Over the last decade, Nigerians have watched the same painful story play out, from the infamous MMM that wiped out billions of Naira in 2016, to the recent CBEX collapse in 2025. In each case, thousands of hopeful investors have seen life savings vanish overnight. Some lost ₦50,000, others ₦5 million or more, but the emotional damage was the same.

Despite repeated warnings, Ponzi schemes continue to evolve, dressing up in new technology and clever marketing. The latest generation of scammers isn’t just smooth talkers; they are web-savvy, organised, and operate with military precision.

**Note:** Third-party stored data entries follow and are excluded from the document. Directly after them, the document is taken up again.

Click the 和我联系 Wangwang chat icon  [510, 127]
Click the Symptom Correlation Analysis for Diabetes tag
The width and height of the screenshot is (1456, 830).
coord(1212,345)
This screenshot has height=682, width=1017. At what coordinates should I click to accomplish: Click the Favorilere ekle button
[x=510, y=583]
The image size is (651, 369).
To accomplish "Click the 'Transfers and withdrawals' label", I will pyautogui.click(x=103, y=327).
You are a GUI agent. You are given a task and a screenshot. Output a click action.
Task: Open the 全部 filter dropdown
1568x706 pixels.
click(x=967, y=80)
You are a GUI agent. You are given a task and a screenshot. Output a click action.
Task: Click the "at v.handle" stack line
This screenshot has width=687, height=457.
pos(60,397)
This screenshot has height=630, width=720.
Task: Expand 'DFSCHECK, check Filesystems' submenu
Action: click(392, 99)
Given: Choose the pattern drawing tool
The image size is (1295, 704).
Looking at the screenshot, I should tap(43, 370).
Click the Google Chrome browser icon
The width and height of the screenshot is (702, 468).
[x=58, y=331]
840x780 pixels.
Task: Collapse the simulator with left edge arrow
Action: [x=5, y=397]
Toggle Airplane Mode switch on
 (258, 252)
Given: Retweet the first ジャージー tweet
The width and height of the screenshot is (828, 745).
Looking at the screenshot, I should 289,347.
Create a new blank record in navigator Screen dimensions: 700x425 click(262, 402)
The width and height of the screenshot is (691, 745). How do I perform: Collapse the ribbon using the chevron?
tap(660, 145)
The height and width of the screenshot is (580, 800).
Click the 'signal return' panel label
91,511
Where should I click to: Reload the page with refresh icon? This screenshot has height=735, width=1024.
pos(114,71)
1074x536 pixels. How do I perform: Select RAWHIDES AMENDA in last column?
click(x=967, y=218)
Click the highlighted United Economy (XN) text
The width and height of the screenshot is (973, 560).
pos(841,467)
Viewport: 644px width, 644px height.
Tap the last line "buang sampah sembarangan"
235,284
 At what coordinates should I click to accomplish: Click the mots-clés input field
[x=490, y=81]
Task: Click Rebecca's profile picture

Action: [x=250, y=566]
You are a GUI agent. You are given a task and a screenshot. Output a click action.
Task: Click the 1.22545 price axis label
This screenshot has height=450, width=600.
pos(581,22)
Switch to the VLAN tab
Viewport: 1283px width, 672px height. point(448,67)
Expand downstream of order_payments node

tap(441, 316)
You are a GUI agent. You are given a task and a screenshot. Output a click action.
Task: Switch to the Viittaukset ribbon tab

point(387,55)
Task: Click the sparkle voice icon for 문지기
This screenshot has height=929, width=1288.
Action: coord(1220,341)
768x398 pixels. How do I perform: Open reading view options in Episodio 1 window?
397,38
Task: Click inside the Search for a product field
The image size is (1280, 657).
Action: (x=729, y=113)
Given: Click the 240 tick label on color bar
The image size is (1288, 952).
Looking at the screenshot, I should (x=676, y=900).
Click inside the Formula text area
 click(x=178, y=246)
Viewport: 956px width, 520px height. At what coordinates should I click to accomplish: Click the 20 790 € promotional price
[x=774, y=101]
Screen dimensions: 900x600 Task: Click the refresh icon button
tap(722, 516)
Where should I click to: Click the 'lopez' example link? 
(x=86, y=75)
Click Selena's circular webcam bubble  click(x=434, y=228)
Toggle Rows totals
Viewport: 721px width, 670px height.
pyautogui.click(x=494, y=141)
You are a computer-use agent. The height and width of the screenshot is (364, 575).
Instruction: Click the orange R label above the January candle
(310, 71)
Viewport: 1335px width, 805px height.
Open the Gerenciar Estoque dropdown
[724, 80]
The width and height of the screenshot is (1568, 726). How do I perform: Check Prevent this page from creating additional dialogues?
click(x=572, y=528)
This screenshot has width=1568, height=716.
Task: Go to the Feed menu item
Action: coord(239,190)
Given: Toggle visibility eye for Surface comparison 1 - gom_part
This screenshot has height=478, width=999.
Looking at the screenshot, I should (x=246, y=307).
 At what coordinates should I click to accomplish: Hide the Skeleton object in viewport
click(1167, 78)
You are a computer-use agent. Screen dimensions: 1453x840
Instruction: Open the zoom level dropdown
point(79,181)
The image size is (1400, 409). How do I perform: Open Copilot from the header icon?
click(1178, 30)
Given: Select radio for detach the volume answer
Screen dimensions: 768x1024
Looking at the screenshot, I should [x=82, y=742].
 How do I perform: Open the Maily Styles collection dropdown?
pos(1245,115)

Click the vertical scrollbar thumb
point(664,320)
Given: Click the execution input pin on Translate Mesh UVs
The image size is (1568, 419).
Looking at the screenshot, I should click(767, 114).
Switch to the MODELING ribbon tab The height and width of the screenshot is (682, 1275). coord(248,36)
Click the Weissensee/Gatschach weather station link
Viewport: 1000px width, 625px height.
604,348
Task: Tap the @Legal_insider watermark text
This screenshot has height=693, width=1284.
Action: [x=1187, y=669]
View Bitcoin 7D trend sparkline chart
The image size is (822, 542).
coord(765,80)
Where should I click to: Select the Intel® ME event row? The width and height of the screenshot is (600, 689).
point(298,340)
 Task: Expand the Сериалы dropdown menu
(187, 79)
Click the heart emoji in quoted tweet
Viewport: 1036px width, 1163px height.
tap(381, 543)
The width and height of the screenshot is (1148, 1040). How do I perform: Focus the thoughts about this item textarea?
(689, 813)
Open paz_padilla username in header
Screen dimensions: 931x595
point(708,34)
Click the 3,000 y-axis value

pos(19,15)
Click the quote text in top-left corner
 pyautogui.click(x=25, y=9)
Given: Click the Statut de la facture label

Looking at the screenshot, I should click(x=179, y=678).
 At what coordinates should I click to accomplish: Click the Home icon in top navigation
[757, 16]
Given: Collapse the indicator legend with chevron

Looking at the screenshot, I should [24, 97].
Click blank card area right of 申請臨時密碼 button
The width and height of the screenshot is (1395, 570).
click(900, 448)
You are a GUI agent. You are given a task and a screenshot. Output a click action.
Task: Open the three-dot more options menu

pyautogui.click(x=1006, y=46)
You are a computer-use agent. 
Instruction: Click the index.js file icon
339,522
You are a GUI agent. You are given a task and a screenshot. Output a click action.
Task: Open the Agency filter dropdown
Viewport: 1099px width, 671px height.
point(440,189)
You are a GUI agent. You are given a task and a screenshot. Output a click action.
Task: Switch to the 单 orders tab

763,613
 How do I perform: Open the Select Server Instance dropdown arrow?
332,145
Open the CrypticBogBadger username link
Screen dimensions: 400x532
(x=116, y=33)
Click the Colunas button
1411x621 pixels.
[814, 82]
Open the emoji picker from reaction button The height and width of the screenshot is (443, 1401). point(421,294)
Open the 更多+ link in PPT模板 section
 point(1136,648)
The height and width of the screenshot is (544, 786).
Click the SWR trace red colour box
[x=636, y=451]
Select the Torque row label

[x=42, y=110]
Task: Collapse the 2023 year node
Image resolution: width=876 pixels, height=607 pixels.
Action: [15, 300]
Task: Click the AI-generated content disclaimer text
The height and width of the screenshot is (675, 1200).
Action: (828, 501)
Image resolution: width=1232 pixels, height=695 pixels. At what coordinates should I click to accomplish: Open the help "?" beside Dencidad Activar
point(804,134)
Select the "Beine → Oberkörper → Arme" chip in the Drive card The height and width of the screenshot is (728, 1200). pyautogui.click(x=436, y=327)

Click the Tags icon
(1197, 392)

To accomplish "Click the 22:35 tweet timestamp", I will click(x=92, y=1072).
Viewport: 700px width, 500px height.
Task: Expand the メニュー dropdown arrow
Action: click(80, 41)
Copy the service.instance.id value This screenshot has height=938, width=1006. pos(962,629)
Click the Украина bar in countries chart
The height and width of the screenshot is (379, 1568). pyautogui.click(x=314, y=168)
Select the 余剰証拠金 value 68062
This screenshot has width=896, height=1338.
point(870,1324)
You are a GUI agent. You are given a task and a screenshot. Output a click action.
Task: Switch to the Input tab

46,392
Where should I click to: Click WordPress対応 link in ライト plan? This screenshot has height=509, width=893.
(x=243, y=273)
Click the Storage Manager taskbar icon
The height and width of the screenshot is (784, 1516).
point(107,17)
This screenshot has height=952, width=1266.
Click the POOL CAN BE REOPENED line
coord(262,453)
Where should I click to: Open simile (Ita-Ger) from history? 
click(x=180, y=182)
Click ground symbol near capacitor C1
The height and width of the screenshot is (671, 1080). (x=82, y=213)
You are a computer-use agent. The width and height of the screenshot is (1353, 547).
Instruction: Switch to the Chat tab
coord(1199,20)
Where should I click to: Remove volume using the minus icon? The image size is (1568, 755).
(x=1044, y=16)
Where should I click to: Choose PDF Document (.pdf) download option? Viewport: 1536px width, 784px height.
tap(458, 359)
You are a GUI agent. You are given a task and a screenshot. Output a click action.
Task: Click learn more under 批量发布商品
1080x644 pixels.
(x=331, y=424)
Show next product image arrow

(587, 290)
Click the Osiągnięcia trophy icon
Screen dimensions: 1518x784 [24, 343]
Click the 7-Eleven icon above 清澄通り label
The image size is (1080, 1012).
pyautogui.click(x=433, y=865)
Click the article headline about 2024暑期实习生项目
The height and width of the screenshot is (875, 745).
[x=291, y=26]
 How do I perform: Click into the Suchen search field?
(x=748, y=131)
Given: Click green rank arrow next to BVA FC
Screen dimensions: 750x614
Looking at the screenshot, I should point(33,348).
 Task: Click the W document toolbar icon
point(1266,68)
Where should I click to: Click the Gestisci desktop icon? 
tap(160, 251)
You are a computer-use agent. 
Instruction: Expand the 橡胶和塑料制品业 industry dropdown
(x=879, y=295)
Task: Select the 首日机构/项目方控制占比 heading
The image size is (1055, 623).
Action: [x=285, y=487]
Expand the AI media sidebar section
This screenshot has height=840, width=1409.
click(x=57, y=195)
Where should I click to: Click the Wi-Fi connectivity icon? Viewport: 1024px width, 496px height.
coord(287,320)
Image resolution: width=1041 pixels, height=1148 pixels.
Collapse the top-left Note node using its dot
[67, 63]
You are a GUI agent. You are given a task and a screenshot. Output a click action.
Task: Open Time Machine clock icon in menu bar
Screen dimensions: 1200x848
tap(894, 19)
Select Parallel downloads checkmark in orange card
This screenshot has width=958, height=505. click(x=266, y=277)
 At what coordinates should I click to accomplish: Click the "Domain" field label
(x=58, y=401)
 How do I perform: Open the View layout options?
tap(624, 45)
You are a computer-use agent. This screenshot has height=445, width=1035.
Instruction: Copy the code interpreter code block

Modern Ponzi fraud starts with a sleek website, visually convincing, mobile-friendly, and often promoted through aggressive social media ads. The homepage beams promise of “financial freedom,” “risk-free returns,” and “community empowerment.”

 

Here’s how it typically works:

New subscribers register on the platform, providing names, contact details, and bank information. The backend operators, the unseen architects, tag each newcomer to an existing “upline” who they must pay.

For example, you might start at Level 1, paying ₦20,000 to the person above you. In a few days, you’re “paid” ₦40,000 from two new recruits tagged under you.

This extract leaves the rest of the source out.